SUMMARY: Because the petition only alleged behavior by the mother’s boyfriend while the children were in his care, proper notice was not given to the mother that her behavior would be at issue in the case.

Kathryn is the mother of Angel, DOB 1/08, Tyerca, DOB 11/08 and Zekyel, DOB 10/11, who were removed from her care on July 21, 2012, after the children revealed Kathryn’s boyfriend subjected them to harsh punishment. The affidavit stated that Kathryn’s boyfriend, Andrew, required the children choose two of three punishments - slap, spank or choke – when misbehaving and the children were found with multiple bruising. An order on July 23, 2012, was entered approving the removal but the kids were returned to live with the mother and a family support worker. Petitions were filed on July 24, 2012, alleging that Tyerca and Angel were within the meaning of 43-247(3)(a) for lacking proper parental care “by being slapped, spanked or choked by [the mother’s] custodian, Andrew…while in his care” and that Zekyel was “by living in a home where child abuse was occurring.” The children were eventually removed and the court continued department custody and denied the mother’s motion to return placement to her. After a contested adjudication hearing, the court dismissed the juvenile petitions after finding the petitions did not provide Kathryn with proper notice and due process because they did not “allege specific facts giving her notice as to what it is that she did or didn’t do.” The State appealed.
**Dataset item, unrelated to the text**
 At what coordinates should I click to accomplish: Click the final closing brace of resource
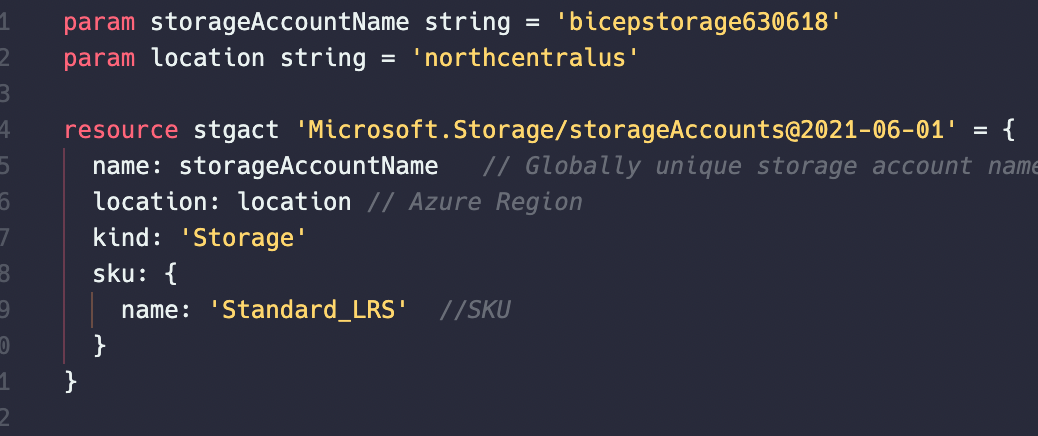tap(71, 381)
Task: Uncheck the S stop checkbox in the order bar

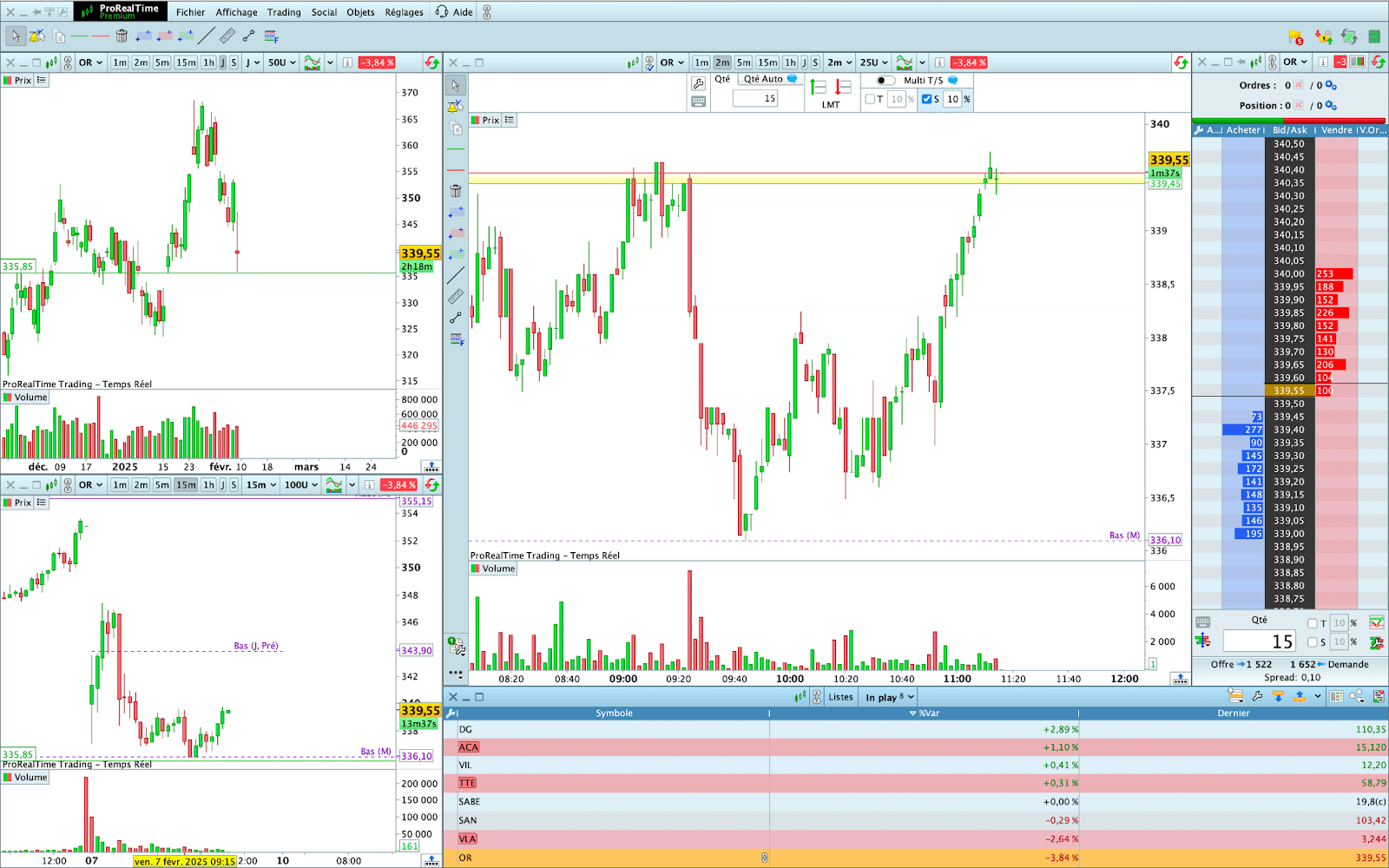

The Nebraska Court of Appeals affirmed the court’s dismissal. It noted that N.R.S. 43-274(1) requires a petition to specify which section of 43-247 is alleged and to set forth facts verified by affidavit. It noted its holding in In re Interest of Taeven Z., 19 Neb. App. 831, 812 N.W.2d 313 (2012), that cases falling under 43-247(3) were not like general criminal pleadings but required higher specificity that “give[s] a parent notice of the bases for seeking to prove that the child is within the meaning of 43-247(3)(a),” Id. at 837, and that this is a requirement of due process. The Court of Appeals further noted that the parent must be properly notified so that they can defend themselves in the proceedings. In this case, the petition did not provide notice to Kathryn of her behavior that was resulting in the removal of the children. Rather, it only included allegations as to Andrew when the children were in his care.